──────── Exercise material ────────
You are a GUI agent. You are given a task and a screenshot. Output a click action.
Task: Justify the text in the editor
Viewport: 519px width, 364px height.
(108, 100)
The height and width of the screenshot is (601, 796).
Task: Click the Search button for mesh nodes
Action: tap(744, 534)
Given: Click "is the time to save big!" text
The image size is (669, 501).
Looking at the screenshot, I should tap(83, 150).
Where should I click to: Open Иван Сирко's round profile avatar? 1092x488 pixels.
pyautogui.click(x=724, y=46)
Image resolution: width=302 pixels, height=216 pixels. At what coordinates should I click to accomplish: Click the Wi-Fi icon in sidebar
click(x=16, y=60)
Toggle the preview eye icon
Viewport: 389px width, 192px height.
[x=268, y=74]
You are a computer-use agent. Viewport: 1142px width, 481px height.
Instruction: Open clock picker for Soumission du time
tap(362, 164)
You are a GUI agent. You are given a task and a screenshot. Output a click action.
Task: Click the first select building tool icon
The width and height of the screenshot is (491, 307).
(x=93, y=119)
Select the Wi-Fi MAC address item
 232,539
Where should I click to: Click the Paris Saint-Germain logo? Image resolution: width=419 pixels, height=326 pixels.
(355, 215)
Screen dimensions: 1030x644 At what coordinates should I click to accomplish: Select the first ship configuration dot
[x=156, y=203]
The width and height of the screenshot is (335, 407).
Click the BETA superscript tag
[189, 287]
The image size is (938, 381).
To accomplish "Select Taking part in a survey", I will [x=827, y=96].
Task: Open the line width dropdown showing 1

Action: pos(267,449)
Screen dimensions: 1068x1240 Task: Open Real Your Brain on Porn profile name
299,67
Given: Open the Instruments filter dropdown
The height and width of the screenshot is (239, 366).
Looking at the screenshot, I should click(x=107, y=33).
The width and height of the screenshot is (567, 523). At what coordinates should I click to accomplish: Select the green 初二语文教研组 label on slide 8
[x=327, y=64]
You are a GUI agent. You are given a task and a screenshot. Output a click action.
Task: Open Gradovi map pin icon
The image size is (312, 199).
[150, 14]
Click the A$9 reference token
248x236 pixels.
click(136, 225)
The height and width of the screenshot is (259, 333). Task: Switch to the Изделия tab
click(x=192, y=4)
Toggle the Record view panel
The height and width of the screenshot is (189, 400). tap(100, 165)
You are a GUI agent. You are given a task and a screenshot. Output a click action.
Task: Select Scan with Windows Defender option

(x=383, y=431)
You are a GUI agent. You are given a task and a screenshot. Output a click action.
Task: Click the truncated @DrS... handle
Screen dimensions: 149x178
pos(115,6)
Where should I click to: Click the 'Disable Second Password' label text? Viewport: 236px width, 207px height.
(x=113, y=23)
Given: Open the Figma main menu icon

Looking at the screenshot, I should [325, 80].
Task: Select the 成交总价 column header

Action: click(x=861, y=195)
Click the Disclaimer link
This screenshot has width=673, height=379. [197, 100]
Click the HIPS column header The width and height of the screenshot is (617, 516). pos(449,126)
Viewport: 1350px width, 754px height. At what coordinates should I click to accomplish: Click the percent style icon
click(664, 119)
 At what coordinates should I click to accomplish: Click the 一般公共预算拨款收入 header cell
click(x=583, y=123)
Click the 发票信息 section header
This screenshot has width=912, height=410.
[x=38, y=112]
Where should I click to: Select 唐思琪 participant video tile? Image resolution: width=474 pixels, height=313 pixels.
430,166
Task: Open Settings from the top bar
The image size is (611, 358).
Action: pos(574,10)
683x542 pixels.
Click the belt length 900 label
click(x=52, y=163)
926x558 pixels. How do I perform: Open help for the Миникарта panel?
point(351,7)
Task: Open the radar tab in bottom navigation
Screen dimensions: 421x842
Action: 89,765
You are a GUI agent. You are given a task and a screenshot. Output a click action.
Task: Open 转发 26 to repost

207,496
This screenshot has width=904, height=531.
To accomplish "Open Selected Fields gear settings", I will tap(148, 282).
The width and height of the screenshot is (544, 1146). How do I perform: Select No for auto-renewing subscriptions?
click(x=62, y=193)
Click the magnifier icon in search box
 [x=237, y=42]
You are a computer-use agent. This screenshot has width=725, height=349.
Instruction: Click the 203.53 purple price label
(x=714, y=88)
────────
• _What you should do_
The lines to return are those in the entries above that include "will".

• _Solved exercise_
To accomplish "Select Taking part in a survey", I will [x=827, y=96].
To accomplish "Open Selected Fields gear settings", I will tap(148, 282).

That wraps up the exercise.